▸ **What the exercise asks**
Quote every line exactly as it appears, from the line containing "Click the 狗推管理系统V1.0 logo link" down through the line containing "click(x=525, y=606)", including both of those lines.

===== Data for this task

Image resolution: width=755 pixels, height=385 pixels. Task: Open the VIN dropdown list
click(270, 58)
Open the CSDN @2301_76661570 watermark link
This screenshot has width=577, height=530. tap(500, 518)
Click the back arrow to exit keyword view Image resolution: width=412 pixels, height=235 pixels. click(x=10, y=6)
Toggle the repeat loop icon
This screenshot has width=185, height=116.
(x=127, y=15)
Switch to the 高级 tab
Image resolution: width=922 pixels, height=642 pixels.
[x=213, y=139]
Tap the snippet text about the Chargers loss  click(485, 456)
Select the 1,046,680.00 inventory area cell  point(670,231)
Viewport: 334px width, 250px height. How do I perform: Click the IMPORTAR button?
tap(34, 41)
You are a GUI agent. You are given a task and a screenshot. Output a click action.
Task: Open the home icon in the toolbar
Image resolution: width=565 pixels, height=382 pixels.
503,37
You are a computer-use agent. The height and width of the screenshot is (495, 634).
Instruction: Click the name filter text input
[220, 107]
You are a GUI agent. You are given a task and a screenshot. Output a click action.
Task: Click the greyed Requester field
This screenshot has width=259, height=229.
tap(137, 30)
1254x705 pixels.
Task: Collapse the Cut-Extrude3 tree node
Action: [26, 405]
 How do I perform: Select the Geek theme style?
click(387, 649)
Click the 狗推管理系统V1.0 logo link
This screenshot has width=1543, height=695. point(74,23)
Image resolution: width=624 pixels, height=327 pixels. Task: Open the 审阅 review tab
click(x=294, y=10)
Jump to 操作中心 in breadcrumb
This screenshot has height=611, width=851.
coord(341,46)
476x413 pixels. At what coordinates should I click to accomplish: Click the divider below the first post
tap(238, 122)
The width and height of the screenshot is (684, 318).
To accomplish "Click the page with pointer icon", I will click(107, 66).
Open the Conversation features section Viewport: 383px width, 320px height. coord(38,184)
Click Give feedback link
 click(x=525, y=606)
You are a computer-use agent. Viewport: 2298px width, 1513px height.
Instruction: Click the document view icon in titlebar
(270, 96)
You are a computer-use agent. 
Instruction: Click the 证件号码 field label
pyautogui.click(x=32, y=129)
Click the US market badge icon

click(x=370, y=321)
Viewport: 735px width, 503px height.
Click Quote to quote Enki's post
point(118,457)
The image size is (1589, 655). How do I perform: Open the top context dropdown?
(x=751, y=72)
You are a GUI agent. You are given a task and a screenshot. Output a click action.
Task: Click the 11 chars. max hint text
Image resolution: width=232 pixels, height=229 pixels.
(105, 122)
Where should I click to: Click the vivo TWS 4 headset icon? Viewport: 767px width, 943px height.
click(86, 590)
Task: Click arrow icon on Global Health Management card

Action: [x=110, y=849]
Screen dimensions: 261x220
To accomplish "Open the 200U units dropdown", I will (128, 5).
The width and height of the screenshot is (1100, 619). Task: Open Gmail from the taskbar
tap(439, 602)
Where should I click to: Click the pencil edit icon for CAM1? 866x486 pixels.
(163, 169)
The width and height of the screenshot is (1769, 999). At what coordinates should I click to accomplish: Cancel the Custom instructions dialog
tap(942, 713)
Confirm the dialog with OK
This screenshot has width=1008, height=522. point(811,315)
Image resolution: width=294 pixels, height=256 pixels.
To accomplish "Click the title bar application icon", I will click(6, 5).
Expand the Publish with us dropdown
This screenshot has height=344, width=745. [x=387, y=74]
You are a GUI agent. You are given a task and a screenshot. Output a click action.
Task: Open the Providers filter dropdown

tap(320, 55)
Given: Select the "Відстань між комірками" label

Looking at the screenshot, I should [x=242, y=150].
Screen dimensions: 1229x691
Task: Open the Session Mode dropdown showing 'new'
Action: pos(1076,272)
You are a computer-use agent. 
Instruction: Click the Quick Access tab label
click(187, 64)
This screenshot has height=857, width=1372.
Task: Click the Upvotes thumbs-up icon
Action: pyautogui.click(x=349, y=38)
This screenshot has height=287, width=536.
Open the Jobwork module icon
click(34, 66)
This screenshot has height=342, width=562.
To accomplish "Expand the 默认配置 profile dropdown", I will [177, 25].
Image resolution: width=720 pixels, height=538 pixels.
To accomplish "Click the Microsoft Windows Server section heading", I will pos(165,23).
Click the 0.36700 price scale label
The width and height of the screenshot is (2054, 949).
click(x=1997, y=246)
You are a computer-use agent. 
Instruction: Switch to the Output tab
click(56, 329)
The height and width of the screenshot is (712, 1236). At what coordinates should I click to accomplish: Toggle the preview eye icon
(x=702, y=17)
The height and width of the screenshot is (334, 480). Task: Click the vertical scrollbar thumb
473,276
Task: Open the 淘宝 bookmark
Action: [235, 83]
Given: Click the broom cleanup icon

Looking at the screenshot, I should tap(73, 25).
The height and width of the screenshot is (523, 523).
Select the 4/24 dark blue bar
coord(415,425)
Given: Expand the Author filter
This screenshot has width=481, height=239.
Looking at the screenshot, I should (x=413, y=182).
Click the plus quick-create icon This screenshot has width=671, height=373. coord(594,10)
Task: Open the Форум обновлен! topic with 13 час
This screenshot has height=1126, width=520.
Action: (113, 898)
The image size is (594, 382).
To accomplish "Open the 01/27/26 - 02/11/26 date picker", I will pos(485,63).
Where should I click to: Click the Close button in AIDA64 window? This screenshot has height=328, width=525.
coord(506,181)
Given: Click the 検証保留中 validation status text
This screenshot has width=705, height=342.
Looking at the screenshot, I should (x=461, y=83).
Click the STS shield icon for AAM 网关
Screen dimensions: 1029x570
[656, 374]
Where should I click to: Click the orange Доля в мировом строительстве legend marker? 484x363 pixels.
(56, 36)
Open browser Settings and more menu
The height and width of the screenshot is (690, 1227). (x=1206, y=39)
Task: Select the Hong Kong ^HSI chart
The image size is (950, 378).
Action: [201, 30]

==========

▸ **Exercise result**
Click the 狗推管理系统V1.0 logo link
This screenshot has width=1543, height=695. point(74,23)
Image resolution: width=624 pixels, height=327 pixels. Task: Open the 审阅 review tab
click(x=294, y=10)
Jump to 操作中心 in breadcrumb
This screenshot has height=611, width=851.
coord(341,46)
476x413 pixels. At what coordinates should I click to accomplish: Click the divider below the first post
tap(238, 122)
The width and height of the screenshot is (684, 318).
To accomplish "Click the page with pointer icon", I will click(107, 66).
Open the Conversation features section Viewport: 383px width, 320px height. coord(38,184)
Click Give feedback link
 click(x=525, y=606)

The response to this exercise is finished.